Geoff Dyer’s diverting, meandering prose in essay collections like Otherwise Known as the Human Condition, and in longer works such as Yoga for People Who Can’t Be Bothered to Do It and The Missing of the Somme, have won him wide praise as a stylist. He has written about warfare, photography, jazz, and innumerable other topics that catch his fancy, always with intelligence and humor.

British-born and a longtime U.S. resident, Dyer is undoubtedly one of our finest, most wide-ranging critics.

In The Last Days of Roger Federer, a meditation on ageing and last things (his own and those of many writers, musicians, sports stars, and painters), he focuses on endings in the broadest sense.

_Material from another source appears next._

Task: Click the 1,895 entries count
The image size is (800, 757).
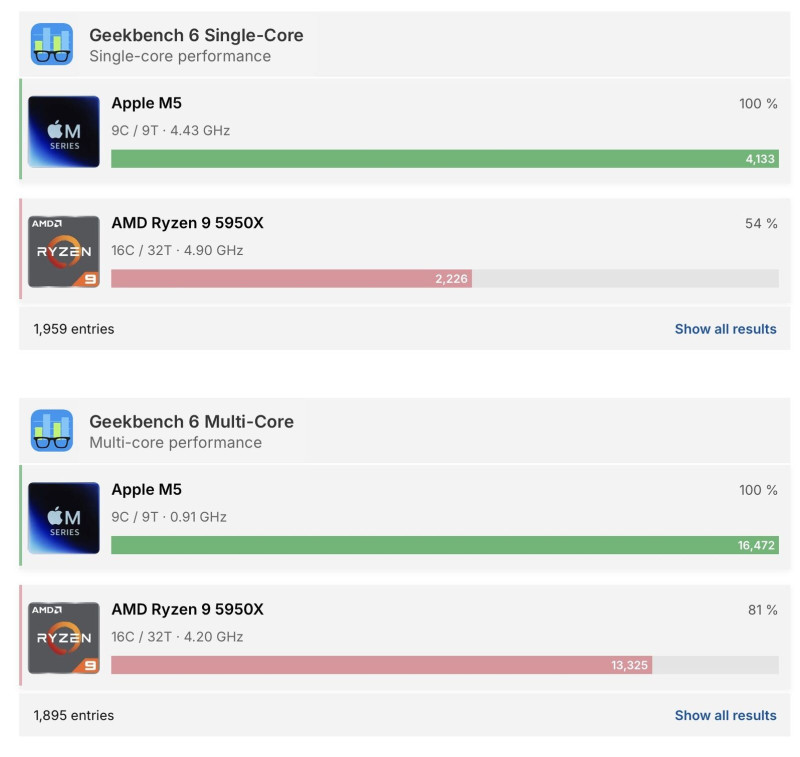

There’s not much on the Swiss tennis player Federer (referenced in the title), but plenty on the final days of Jack Kerouac, Bob Dylan, and jazz greats like Coltrane and Art Pepper.

As always, Dyer has an unusual vantage.

Kerouac, for example, is seen in a photograph taken two years after publication of On the Road (1957), listening to himself on the radio. “He’s listening to . . . a record of his own achievement, but you also feel he’s trying to locate what has been lost, partly by success, partly by age,” writes Dyer. “The hard-won struggle to master ‘spontaneous prose’ both enabled Kerouac to write a great book and condemned him, for the rest of his creative life, to banging out pretty terrible ones. Condemned to living out his life in the wake of his legend, he is trying to find again the voice that is fading even as it is remembered, as it echoes in memory.” He died in “a swamp of paranoia and buffoonish alcoholism.”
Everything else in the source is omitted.